▸ **Work task**: In the entries below, which lines run from the one with "You are a computer-use" through the one with "Task: Click the Schedule clock icon"? Repeat exactly those, both included, and no pictures.
---*---
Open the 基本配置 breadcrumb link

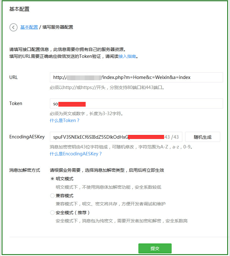[29, 27]
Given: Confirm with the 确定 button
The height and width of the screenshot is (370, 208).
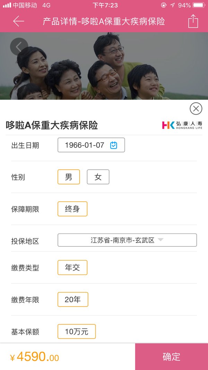Looking at the screenshot, I should pos(172,356).
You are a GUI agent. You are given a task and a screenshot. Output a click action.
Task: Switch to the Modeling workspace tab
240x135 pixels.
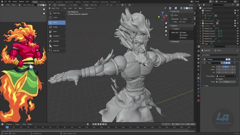42,2
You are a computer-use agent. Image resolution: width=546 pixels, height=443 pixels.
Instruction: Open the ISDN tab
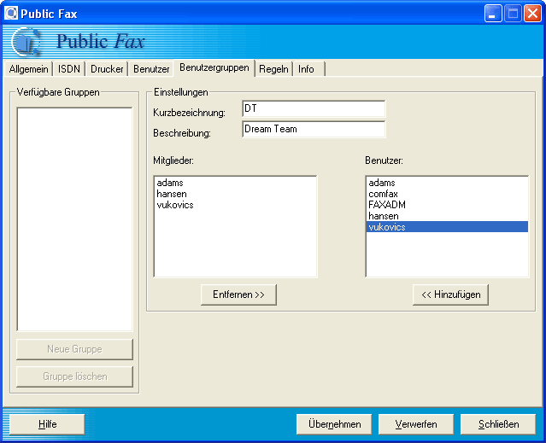tap(69, 69)
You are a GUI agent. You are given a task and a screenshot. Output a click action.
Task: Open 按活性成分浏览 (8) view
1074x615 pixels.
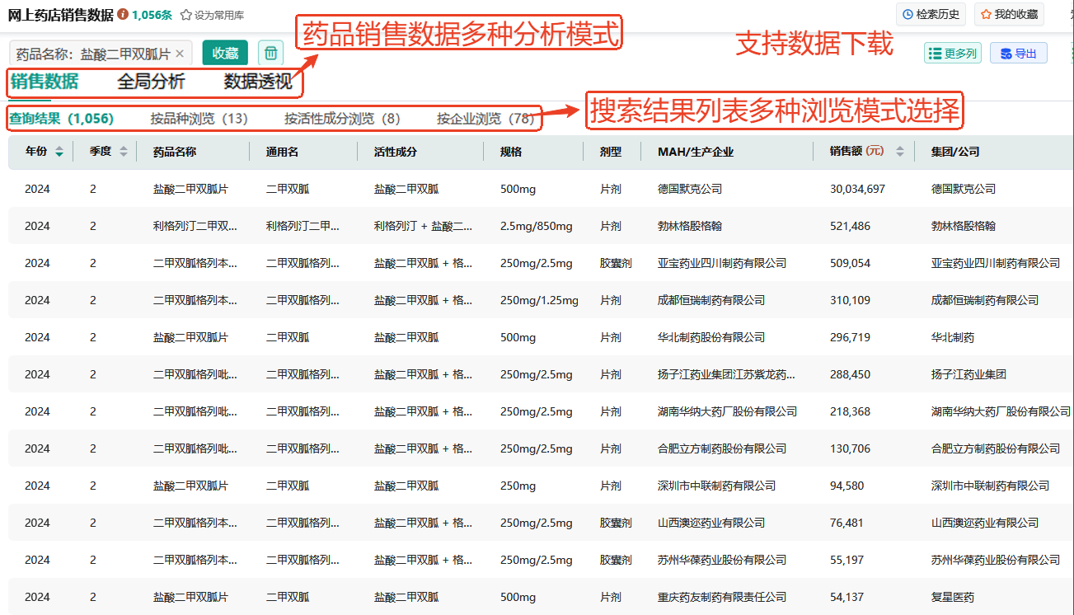[x=342, y=119]
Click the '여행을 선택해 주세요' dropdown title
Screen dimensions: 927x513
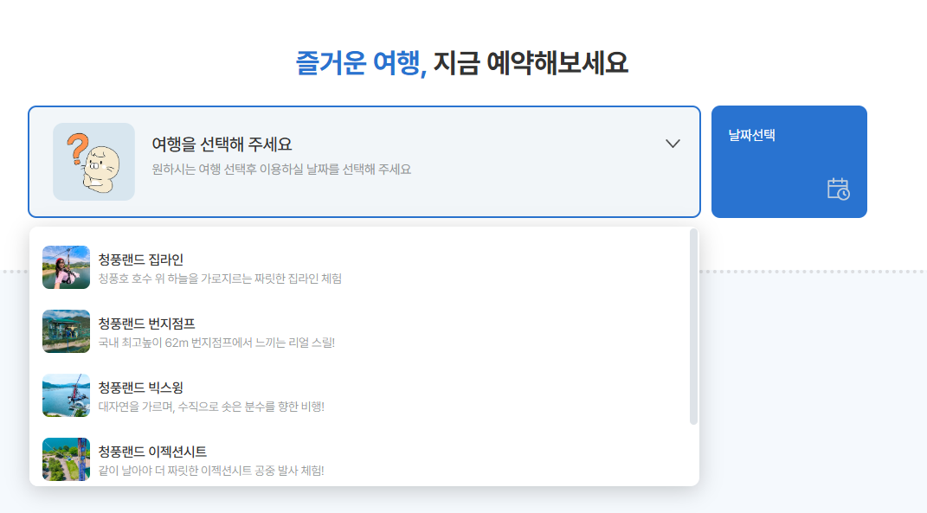click(x=222, y=144)
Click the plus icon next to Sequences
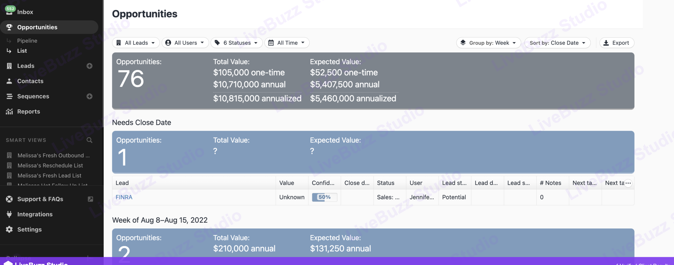Screen dimensions: 674x265 90,96
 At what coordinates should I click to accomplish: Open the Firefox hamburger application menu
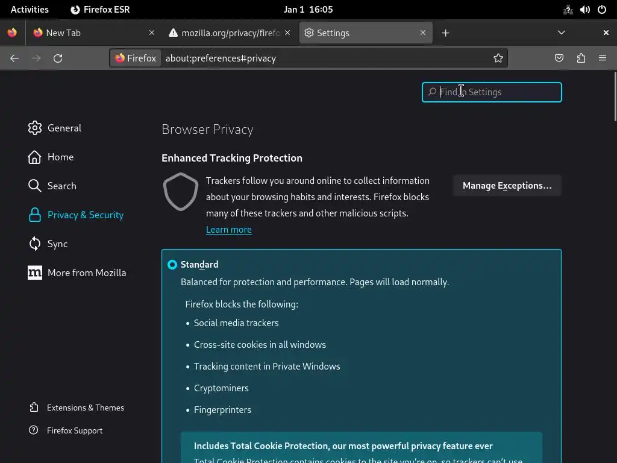point(603,58)
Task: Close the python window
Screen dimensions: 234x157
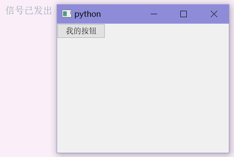Action: [214, 14]
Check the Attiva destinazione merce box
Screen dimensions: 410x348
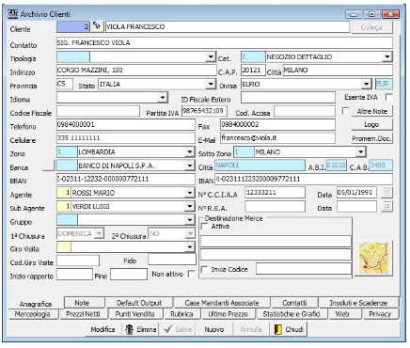coord(205,226)
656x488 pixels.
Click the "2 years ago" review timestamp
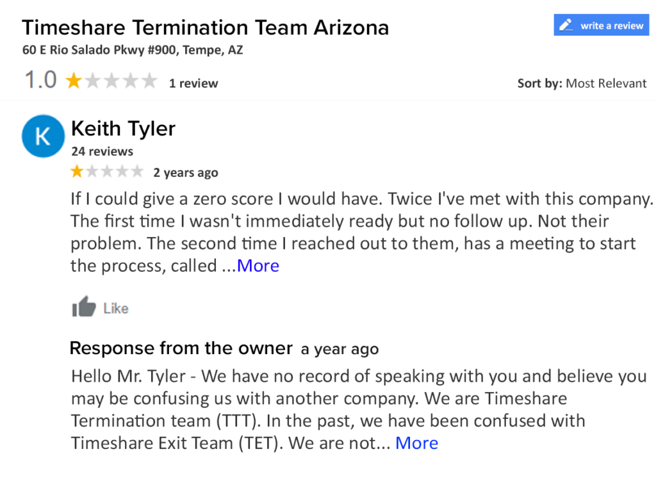tap(186, 173)
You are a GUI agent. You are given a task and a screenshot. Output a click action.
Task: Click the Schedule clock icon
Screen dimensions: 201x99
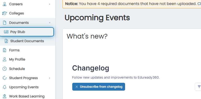pos(4,69)
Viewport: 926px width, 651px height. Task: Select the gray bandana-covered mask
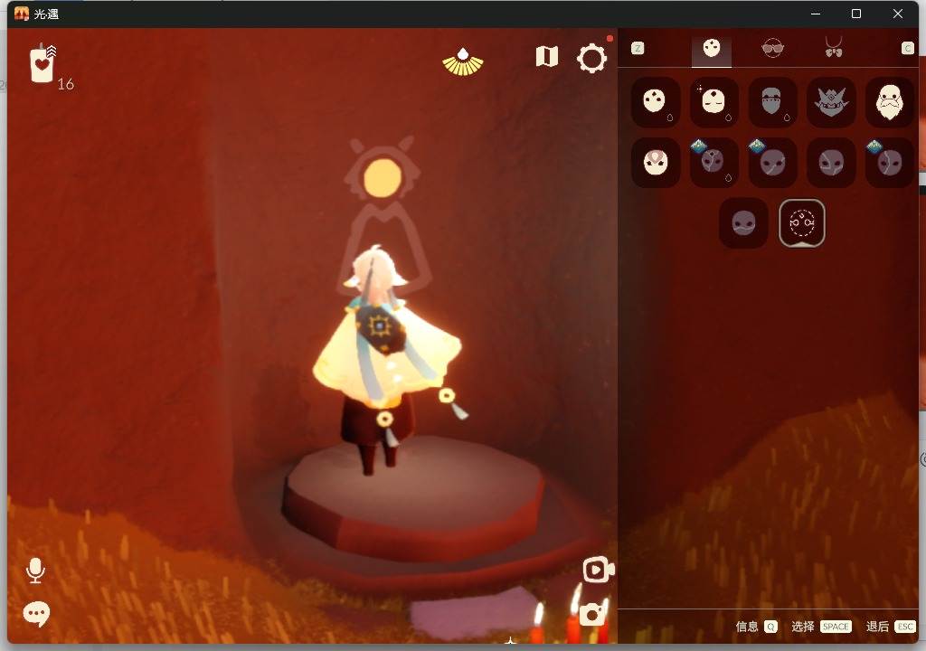click(772, 102)
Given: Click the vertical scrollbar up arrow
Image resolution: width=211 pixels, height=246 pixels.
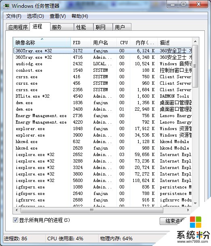Looking at the screenshot, I should click(x=195, y=41).
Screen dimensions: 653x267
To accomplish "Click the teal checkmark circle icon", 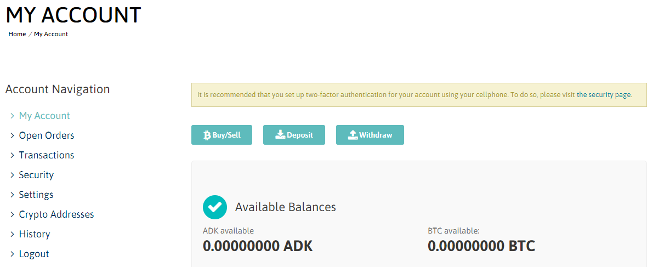I will (215, 207).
---*---
▸ **Response**:
You are a computer-use agent. Image resolution: width=546 pixels, height=443 pixels.
Instruction: Open the ISDN tab
tap(69, 69)
You are a GUI agent. You are given a task and a screenshot. Output a click action.
Task: Open 按活性成分浏览 (8) view
1074x615 pixels.
[x=342, y=119]
Click the '여행을 선택해 주세요' dropdown title
Screen dimensions: 927x513
click(x=222, y=144)
Click the plus icon next to Sequences
Screen dimensions: 674x265 90,96
 At what coordinates should I click to accomplish: Open the Firefox hamburger application menu
point(603,58)
Task: Close the python window
Screen dimensions: 234x157
Action: [214, 14]
Check the Attiva destinazione merce box
Screen dimensions: 410x348
coord(205,226)
656x488 pixels.
Click the "2 years ago" review timestamp
tap(186, 173)
You are a GUI agent. You are given a task and a screenshot. Output a click action.
Task: Click the Schedule clock icon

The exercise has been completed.